# Complement activation in anti-glomerular basement membrane disease before and after treatment with imlifidase

**Authors:** Linnéa Tyrberg, Fredrik Uhlin, Shanavaz Alam, Elisabeth Sonesson, Thomas Hellmark, Anna M Blom, Mårten Segelmark

PMC · DOI: 10.1093/ckj/sfaf393 · Clinical Kidney Journal · 2025-12-16

## TL;DR

This study examines how complement activation changes in anti-GBM disease patients before and after treatment with imlifidase, which rapidly depletes IgG.

## Contribution

The study provides new insights into the dynamics of complement pathway activation in anti-GBM disease following IgG depletion therapy.

## Key findings

- The C4d/C4 ratio decreased rapidly after imlifidase treatment, indicating reduced classical pathway activation.
- Terminal complement complexes (sTCC) remained elevated throughout the trial despite IgG depletion.
- Patients with pre-existing anti-drug antibodies showed a more pronounced transient increase in complement activation markers.

## Abstract

The involvement of the complement system in anti-glomerular basement membrane (GBM) disease is well known but incompletely characterized.
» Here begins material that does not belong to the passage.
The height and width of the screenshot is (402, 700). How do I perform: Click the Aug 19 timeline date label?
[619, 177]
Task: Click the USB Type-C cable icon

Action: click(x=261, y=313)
The ability of autoantibodies to trigger the classical pathway is evident, while the lectin and alternative pathways also seem to be of importance. We studied complement activation in patients treated with imlifidase, which leads to rapid IgG depletion, to elucidate the role of complement in anti-GBM disease.
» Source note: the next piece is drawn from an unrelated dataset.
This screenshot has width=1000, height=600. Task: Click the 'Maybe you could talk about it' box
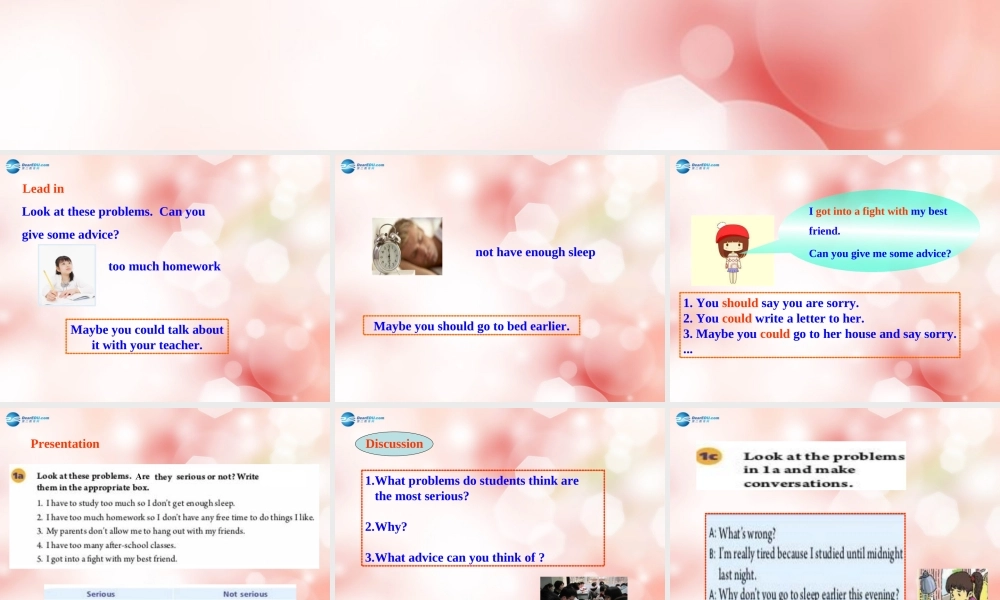146,336
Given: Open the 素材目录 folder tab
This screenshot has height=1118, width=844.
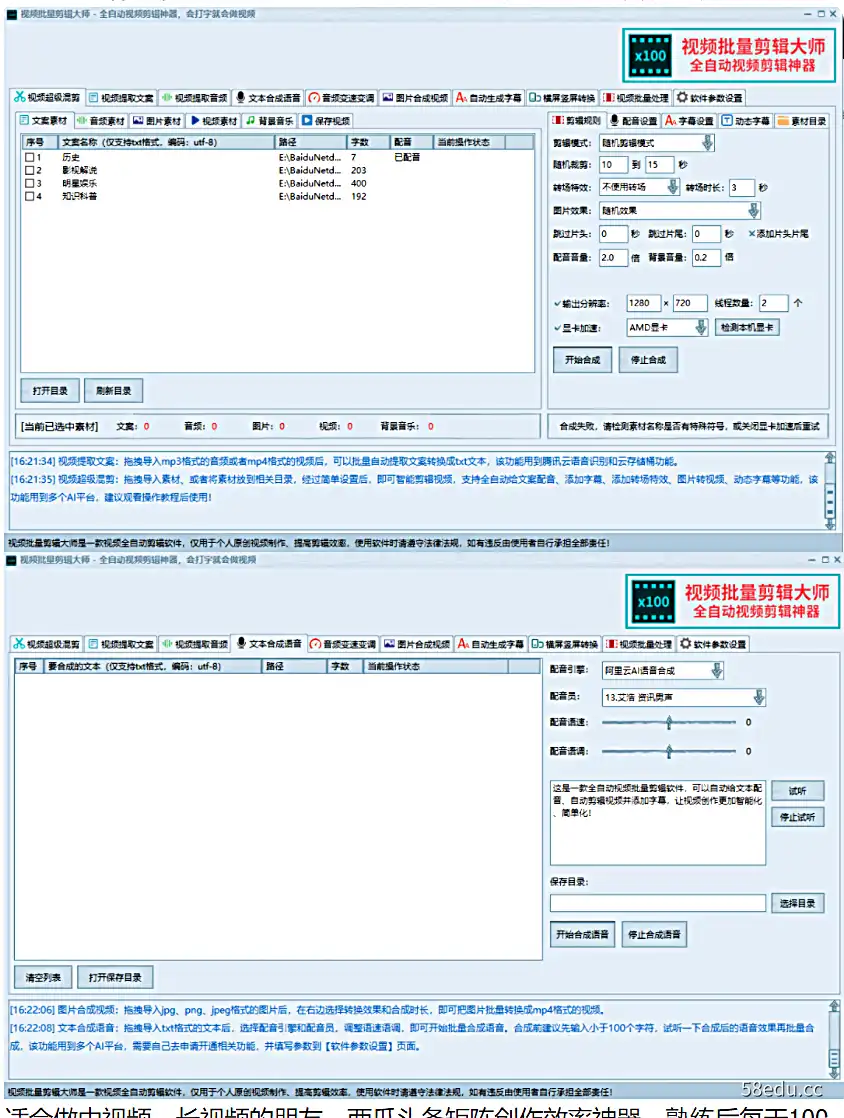Looking at the screenshot, I should click(802, 121).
The GOOD-IDES-01 trial included 15 anti-GBM disease patients treated with one dose of imlifidase in addition to standard therapy with 6 months of follow-up. Plasma samples were analyzed for C3, C4 and complement activation products [C4d, C3bBbP and soluble terminal complement complexes (sTCC)]. Ratios of C4d/C4 and C3bBbP/C3 were calculated to correct for plasmapheresis. Serum samples were analyzed for anti-drug antibodies (ADA) directed against imlifidase.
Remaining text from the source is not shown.